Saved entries
○ ○ ○ ○ ○ ○ ○
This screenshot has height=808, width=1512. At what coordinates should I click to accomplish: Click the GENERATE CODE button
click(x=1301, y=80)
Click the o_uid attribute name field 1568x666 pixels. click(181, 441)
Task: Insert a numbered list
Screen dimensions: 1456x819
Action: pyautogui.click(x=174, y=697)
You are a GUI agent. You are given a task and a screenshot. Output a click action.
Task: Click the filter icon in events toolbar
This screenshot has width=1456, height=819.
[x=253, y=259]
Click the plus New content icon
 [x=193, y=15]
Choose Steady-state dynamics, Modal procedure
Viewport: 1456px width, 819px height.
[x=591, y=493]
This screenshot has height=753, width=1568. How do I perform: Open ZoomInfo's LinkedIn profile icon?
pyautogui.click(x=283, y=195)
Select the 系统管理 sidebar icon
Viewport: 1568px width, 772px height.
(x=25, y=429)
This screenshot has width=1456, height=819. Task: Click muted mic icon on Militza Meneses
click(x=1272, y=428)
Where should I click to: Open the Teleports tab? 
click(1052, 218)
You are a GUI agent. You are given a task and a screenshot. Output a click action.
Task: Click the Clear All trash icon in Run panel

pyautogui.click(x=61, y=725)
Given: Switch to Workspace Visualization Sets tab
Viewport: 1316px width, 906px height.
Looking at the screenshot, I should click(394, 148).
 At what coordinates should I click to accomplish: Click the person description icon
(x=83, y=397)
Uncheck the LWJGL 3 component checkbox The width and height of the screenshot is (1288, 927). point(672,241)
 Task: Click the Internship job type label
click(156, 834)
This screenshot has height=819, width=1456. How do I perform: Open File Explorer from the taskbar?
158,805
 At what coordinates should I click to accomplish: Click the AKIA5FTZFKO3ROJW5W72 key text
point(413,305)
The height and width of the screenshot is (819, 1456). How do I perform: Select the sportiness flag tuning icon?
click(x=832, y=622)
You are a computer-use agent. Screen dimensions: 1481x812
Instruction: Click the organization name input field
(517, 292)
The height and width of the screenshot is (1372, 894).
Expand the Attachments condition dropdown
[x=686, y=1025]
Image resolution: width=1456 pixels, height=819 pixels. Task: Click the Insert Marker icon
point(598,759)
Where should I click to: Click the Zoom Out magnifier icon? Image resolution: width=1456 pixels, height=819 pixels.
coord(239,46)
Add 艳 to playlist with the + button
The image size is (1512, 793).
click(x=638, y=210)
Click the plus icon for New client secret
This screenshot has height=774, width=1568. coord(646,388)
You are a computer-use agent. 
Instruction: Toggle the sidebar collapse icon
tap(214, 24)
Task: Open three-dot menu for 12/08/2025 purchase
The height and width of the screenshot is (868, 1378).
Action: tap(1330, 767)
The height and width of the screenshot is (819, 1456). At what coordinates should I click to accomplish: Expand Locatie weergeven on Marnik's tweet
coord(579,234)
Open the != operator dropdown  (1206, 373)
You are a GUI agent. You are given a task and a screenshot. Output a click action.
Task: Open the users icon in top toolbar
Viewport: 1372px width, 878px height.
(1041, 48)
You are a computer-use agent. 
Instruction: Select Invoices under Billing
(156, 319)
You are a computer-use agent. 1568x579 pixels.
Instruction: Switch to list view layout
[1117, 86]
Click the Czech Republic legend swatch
○ ○ ○ ○ ○ ○ ○
The problem
Could you return the lines in the entries above that contain "toolbar"?

Result of this task
Task: Click the filter icon in events toolbar
Task: Open the users icon in top toolbar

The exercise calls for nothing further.